Exercise directions: Would you return each record that follows word for word, without its pictures?

Stored items:
____

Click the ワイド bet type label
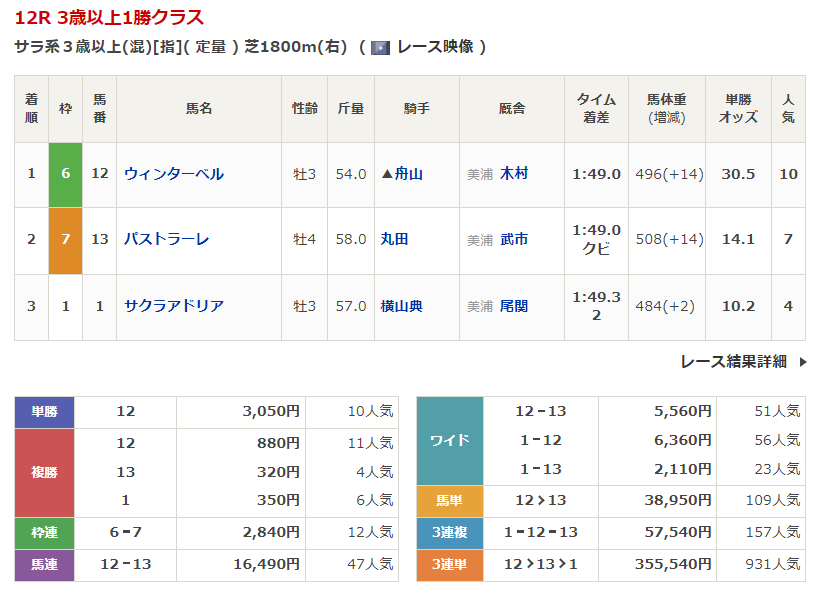Viewport: 821px width, 592px height. 449,440
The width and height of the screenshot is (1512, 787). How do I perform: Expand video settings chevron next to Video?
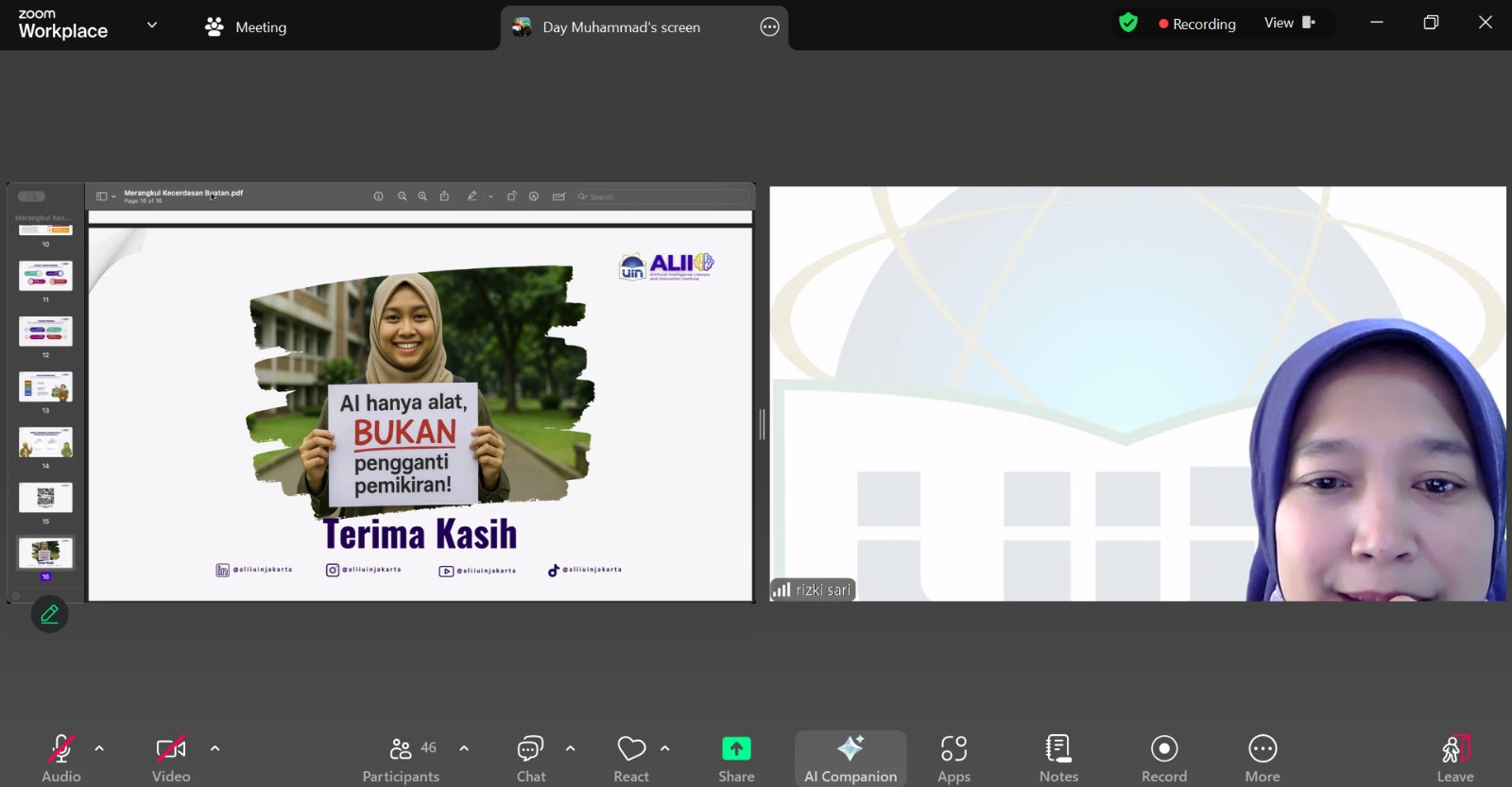point(215,748)
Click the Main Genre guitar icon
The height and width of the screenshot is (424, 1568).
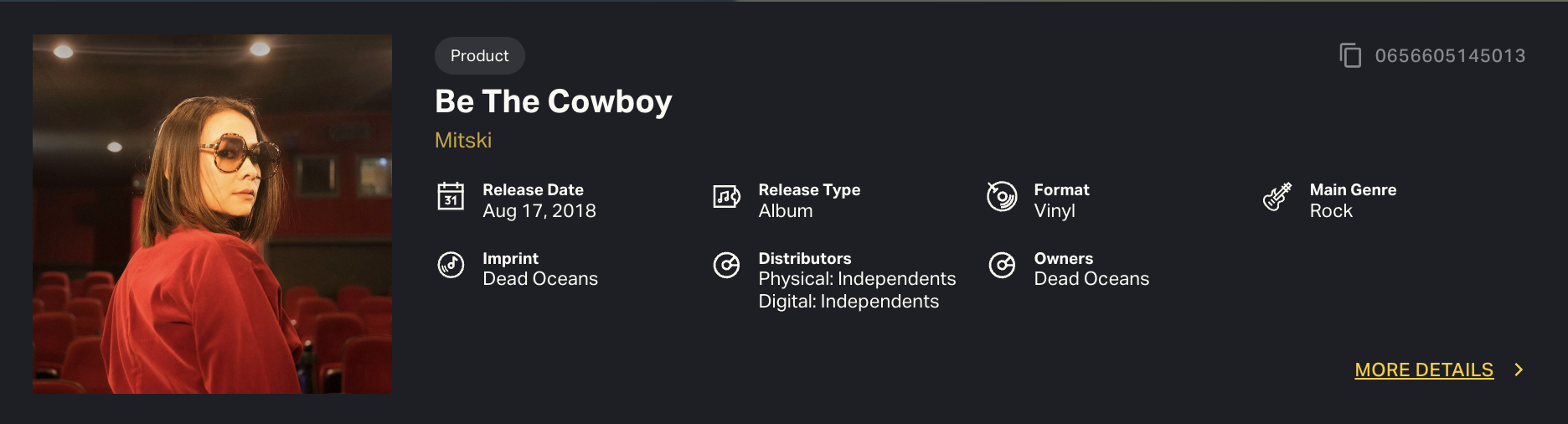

____

Result:
Click the ワイド bet type label
Viewport: 821px width, 592px height. 449,440
The width and height of the screenshot is (1512, 787). How do I perform: Expand video settings chevron next to Video?
point(215,748)
Click the Main Genre guitar icon
The height and width of the screenshot is (424, 1568).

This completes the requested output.